Dear Ex Qartulad File
Dear ex — I don’t want you back. But I want you to know: I finally understand what you meant when you said, "ქართულად ლაპარაკი გული მტკივა" — speaking Georgian makes my heart hurt.
Because some loves are like that. You don’t speak them — they speak through you. And even after the person leaves, the language stays. A ghost grammar. A motherland with no return visa.
Do you remember how you tried to teach me Georgian? "როგორ ხარ?" — How are you? "მიყვარხარ" — I love you (but literally: “You are whom I love” — the subject hiding, the object coming first, as if love always puts the other ahead). dear ex qartulad
Not in English, where feelings fit neatly into boxes. Not in the language we used to order coffee or argue about rent. But in Georgian — raw, ancient, stubborn — where love is not just love but sikvaruli , a word that bends with suffixes like a vine heavy with grapes. Where “I miss you” is not direct, but circled through verbs and cases, like a prayer you learn by heart without understanding.

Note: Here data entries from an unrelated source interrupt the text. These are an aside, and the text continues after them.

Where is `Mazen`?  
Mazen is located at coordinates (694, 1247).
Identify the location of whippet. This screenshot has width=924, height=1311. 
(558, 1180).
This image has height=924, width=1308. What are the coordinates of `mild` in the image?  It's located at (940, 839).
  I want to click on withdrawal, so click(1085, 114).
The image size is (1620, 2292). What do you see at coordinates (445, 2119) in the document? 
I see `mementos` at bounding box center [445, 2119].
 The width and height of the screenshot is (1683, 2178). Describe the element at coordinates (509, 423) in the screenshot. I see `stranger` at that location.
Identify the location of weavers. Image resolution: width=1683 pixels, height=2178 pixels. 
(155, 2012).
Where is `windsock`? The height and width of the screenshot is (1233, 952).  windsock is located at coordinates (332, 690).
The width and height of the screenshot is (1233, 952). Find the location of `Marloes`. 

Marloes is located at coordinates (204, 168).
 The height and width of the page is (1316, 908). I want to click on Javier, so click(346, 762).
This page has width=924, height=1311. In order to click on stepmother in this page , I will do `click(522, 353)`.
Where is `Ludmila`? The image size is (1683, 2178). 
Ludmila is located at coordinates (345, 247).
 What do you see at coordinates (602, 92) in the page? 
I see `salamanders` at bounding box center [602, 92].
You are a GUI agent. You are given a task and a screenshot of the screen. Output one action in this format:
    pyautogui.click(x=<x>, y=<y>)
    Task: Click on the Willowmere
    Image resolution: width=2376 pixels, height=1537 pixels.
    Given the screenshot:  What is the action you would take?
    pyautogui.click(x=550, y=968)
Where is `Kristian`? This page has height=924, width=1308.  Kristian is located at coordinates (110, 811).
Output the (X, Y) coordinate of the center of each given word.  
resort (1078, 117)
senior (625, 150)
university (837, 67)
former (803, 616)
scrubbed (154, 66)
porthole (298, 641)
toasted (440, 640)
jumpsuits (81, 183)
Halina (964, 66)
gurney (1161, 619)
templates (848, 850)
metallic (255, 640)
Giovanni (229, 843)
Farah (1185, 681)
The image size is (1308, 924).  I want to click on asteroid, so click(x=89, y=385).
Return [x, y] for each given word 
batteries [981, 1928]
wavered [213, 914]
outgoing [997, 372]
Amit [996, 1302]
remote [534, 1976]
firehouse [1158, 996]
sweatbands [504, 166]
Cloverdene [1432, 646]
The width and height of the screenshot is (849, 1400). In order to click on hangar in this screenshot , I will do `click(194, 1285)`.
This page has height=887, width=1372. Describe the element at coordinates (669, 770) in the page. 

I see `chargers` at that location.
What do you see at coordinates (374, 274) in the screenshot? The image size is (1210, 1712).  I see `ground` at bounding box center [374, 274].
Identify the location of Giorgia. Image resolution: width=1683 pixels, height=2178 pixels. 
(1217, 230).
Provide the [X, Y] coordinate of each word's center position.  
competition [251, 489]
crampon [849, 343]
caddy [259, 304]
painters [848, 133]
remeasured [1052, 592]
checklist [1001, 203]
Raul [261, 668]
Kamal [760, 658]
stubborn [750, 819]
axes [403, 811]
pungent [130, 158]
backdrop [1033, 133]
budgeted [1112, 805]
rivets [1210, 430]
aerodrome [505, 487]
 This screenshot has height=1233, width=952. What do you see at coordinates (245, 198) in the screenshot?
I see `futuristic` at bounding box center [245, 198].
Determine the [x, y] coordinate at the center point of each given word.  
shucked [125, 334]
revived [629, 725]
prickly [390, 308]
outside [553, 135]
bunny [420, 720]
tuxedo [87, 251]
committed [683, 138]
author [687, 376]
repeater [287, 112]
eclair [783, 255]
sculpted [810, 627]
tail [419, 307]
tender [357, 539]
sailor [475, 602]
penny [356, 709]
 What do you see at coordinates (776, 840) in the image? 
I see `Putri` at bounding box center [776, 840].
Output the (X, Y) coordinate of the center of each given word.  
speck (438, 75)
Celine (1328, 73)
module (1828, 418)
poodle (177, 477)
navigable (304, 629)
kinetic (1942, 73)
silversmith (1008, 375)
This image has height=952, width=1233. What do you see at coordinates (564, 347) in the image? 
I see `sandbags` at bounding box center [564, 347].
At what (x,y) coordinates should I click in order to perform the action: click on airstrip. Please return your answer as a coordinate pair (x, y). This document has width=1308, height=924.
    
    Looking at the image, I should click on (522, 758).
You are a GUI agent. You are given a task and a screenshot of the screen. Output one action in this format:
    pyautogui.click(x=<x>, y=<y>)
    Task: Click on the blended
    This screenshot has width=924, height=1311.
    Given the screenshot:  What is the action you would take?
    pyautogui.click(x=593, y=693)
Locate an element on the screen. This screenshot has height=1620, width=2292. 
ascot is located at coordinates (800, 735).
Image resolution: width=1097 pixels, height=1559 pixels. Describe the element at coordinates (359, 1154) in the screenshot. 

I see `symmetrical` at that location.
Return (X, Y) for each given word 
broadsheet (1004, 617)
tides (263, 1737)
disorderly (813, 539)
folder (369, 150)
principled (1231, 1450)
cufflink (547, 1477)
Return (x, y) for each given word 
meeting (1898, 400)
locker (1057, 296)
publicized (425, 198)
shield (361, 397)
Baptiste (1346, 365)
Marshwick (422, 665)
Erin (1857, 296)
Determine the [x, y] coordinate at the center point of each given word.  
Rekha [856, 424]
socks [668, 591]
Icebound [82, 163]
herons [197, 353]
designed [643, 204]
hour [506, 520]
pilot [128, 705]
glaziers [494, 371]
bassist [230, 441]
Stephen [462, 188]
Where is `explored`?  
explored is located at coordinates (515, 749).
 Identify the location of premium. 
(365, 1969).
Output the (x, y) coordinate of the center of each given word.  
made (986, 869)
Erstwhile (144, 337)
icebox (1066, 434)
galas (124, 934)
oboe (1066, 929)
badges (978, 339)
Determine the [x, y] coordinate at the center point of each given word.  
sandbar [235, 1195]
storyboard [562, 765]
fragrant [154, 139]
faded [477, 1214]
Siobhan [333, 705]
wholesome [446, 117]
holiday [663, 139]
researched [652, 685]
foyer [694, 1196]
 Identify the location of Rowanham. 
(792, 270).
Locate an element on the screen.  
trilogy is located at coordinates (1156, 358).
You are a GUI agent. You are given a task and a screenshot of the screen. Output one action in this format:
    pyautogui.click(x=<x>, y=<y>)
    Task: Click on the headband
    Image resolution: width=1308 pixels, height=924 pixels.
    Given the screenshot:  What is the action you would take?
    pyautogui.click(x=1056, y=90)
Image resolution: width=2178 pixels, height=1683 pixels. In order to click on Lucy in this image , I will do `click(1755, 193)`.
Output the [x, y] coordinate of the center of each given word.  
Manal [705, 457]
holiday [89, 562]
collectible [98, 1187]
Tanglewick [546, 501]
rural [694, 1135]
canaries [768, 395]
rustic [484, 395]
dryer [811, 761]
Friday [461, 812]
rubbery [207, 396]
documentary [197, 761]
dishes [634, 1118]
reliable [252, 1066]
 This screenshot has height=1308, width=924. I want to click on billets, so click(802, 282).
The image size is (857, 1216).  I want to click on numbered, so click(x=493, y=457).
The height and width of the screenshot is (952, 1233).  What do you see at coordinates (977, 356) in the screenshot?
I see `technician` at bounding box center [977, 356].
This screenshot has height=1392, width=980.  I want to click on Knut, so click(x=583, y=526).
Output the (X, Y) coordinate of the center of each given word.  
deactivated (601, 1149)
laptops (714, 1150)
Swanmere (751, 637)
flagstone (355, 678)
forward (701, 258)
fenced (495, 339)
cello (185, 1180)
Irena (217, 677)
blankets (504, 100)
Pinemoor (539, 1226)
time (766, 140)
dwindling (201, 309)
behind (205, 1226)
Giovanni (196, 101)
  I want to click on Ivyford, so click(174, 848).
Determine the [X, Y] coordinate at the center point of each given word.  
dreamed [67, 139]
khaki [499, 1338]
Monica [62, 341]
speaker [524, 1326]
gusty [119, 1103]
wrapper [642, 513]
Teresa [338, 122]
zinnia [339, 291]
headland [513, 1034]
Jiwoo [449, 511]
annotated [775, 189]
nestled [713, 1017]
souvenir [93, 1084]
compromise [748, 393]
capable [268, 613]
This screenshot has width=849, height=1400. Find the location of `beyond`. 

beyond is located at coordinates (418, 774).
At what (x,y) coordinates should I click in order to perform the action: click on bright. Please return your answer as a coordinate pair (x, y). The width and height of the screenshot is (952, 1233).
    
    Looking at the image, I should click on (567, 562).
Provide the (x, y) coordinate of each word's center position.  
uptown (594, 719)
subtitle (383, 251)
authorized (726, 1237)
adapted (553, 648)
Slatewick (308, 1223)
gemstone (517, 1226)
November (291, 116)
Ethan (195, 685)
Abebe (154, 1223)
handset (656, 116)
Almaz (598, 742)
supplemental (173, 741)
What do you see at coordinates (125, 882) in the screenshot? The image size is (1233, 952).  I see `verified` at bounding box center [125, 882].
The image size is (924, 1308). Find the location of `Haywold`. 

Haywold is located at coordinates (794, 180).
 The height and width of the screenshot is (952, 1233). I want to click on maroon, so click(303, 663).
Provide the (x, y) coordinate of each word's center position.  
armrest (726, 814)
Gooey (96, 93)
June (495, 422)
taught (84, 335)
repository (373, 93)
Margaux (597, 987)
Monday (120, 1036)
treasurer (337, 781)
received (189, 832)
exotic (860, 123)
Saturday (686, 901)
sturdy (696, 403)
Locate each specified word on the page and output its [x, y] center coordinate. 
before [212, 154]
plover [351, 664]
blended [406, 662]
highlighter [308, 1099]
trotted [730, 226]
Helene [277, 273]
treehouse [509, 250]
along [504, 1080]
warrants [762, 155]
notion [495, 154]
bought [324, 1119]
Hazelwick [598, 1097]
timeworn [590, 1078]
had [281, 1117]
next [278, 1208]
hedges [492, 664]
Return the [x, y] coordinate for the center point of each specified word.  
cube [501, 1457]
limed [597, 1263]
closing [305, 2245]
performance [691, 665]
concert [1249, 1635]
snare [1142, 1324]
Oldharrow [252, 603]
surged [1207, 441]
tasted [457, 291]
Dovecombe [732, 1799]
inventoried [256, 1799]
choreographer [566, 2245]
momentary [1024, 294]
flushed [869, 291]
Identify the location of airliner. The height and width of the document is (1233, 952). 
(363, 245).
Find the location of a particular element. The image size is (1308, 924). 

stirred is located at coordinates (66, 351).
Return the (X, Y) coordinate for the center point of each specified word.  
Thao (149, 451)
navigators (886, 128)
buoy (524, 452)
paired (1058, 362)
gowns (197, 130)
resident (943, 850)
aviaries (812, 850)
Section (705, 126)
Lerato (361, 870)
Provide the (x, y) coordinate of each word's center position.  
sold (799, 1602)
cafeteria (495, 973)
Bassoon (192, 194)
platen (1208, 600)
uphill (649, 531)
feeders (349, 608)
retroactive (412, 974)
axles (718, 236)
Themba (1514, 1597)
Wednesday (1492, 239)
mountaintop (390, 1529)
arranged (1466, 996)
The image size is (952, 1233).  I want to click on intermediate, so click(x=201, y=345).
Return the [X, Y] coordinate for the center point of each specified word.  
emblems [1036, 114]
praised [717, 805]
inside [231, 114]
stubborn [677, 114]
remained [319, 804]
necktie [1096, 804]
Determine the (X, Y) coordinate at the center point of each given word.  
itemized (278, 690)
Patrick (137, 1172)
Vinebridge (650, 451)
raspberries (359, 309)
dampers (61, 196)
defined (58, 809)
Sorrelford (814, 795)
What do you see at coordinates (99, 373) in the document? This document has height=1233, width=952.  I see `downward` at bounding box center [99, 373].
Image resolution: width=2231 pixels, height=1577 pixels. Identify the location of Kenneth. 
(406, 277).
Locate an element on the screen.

Here’s a short, emotional blog post titled — written in English but infused with Georgian phrasing and sentiment. Dear Ex, qartulad I never thought I’d write to you again. But tonight, Tbilisi is wrapped in that familiar fog, and the lights on Mtatsminda blink like unspoken words. So here I am — speaking to you qartulad . Dear ex — I don’t want you back
I learned the words. But I never learned how to say goodbye in Georgian without it sounding like a door closing in a poem. Maybe that’s because there is no easy goodbye here. Just ნახვამდის — “until I see you again” — which is hope disguised as politeness.
— Not really goodbye. Just qartulad . Would you like a Georgian translation of the full post, or a shorter version for social media? You don’t speak them — they speak through you
Qartulad means: I don’t just miss you. I feel your absence in the grammar of my days. Every morning without you is a sentence without a verb. Every night, a story left unfinished.